# Western Mass Eventer..



## barefoot (Jun 11, 2009)

Hey, I've been a member on countless forums but never a horse one.. 

My name is Leah but most people call me "Moose". I'm 20 years old and I'm an eventer. I grew up competing in hunters on the A-Circuit and began eventing in 2003. I own a 19 year old TB Mare that I'm in the process of selling and I'm in the process of purchasing a 4 year old Paint Gelding. I grew up riding at Mount Holyoke College and was apart of their IEA team in 2006. I'm going to school right now to do Radiology and I'm moving to Jacksonville, FL next year. I'm obsessed with Green Day. Obsessed. And.. You have probably heard of at least one person from my family.. 

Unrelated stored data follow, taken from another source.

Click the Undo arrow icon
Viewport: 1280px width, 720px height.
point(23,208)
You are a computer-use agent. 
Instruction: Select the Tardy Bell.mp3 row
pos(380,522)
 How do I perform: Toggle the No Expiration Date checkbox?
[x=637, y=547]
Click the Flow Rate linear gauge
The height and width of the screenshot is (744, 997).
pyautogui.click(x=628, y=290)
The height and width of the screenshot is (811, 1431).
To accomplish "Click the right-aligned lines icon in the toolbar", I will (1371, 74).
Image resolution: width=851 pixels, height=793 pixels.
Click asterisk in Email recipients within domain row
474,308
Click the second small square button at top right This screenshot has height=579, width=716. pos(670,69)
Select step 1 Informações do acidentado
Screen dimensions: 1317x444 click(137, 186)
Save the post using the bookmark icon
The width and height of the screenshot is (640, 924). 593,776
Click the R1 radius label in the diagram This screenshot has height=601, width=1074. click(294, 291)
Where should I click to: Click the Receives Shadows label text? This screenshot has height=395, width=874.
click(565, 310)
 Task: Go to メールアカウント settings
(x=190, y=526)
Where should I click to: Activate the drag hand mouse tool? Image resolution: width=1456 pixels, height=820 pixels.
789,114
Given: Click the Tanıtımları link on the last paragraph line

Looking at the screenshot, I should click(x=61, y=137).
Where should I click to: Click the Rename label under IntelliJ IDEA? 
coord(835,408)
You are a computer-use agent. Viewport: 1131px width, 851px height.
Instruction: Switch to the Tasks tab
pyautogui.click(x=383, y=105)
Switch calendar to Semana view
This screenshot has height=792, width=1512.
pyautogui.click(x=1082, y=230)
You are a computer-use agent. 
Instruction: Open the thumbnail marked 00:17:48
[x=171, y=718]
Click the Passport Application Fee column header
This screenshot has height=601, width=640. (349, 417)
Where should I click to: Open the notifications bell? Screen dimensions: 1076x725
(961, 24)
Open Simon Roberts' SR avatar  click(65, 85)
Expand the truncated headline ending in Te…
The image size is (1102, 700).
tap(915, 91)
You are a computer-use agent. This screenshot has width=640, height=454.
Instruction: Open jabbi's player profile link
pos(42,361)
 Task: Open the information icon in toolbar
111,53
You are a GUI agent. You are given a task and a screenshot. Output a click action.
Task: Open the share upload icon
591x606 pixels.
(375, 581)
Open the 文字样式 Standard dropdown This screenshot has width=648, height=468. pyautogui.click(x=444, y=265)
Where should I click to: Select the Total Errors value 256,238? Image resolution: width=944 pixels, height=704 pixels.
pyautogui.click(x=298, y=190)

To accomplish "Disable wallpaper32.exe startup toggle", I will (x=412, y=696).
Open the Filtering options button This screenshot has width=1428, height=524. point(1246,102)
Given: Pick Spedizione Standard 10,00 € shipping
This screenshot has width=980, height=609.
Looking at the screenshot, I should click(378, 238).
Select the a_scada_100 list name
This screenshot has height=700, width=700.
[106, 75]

Probably a lot more then was needed to be told but, eh.


----------



## Vidaloco (Sep 14, 2007)

Welcome to the forum "moose" :lol: I gotta ask, how did you get that nickname?


----------



## MIEventer (Feb 15, 2009)

Welcome to the forum! Glad to have yet, another eventer! I love Green Day too


----------



## HalfPass (Jun 12, 2009)

Hi Moose...
Welcome to this forum...
I used to do a lot of eventing when I was your age....Fun fun fun....
I loved it...
Now i am just trying to get my horsey back in a better state and we shall see where we go...Flat wk i suppose...
Anyway,,,,have oodles of fun 
I am also going to school to work in the medical field..
HP


----------



## free_sprtd (Oct 18, 2007)

hey there and welcome to the hf!!


----------



## barefoot (Jun 11, 2009)

Vidaloco said:


> Welcome to the forum "moose" :lol: I gotta ask, how did you get that nickname?


Haha, I'm obsessed with the animal.


----------



## Vidaloco (Sep 14, 2007)

I can understand that. We went to Vermont a few years ago and got a kick out of the "Moose Crossing" signs. I never did see one but just knowing there were enough of them to post a sign was pretty special to us.


----------



## RusticWildFire (Jul 6, 2008)

Welcome to the forum! Nice to meet you. I too am going to school to work in the medical field. It's a great area to get into! 

I have to ask about this though

"You have probably heard of at least one person from my family.."???

You have me curious lol


----------